• Instructions to follow
Your answer must consist of every line from the data below that includes the word "agent".

*** Exercise data Section Begins ***

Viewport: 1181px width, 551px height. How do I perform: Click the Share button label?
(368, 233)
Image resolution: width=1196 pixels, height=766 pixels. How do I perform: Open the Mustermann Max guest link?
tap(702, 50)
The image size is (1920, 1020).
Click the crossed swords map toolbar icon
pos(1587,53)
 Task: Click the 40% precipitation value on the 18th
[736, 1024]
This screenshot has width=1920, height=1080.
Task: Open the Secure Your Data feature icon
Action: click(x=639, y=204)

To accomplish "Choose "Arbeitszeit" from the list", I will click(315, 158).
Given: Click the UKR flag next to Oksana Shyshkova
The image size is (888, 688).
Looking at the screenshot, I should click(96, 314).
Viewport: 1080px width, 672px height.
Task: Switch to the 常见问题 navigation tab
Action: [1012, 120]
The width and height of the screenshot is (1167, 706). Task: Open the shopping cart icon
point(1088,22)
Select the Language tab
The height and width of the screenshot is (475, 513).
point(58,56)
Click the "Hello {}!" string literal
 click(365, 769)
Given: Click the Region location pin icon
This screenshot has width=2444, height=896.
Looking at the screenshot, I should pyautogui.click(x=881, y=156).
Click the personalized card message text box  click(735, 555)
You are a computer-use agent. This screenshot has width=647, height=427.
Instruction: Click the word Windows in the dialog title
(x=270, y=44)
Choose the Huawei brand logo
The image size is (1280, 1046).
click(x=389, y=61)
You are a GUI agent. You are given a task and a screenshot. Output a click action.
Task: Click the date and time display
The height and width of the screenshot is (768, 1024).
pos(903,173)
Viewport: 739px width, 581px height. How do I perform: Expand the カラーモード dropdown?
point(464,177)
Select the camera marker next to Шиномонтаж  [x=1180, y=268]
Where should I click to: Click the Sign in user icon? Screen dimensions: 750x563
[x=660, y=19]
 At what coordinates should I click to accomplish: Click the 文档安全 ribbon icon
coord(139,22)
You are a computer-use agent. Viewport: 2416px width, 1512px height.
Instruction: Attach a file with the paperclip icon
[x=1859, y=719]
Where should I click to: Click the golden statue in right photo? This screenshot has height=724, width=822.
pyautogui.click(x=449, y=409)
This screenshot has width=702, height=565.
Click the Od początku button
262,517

*** Exercise data Section Ends ***

• Task response
You are a computer-use agent. This screenshot has width=647, height=427.
You are a GUI agent. You are given a task and a screenshot. Output a click action.
You are a computer-use agent. Viewport: 2416px width, 1512px height.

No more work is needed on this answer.